The Arup Hong Kong heist
In late January 2024, a finance worker at Arup's Hong Kong office received a message that appeared to come from the company's UK-based Chief Financial Officer. The message requested a confidential financial transaction and invited the worker to join a video conference call to discuss the details [1].
The worker joined the call. On screen were the CFO and several other colleagues, all of whom the worker recognized. They discussed the transaction, the CFO confirmed the instructions, and the worker proceeded to execute 15 separate wire transfers totaling HK$200 million, approximately $25.6 million USD [2].
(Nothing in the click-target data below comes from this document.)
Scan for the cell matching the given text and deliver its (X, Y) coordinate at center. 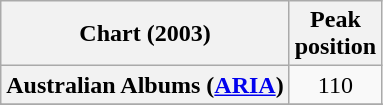
Peakposition (335, 34)
Chart (2003) (145, 34)
Australian Albums (ARIA) (145, 85)
110 (335, 85)
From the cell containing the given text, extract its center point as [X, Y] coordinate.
Every person on the call was a deepfake.
The attackers had obtained publicly available video and audio of the real executives from conference presentations, earnings calls, and social media. They used this material to generate real-time deepfake video and cloned voices that were convincing enough to fool a trained finance professional during a live, interactive video call.
The fraud was discovered a week later when the worker followed up with the real CFO's office about the transactions. By then, the money had been moved through multiple accounts and was largely unrecoverable.
How the deepfakes were generated
Creating a convincing real-time deepfake for a video call requires three components [3]:
Face synthesis. The attacker needs 3 to 10 minutes of video of the target's face from multiple angles. Conference recordings, YouTube talks, and LinkedIn videos provide ample material. Modern face-swap models (based on architectures like SimSwap, FaceFusion, or proprietary tools) can generate photorealistic face replacements in real time with consumer-grade GPUs. An NVIDIA RTX 4090 can render deepfake video at 30 frames per second with sub-100ms latency.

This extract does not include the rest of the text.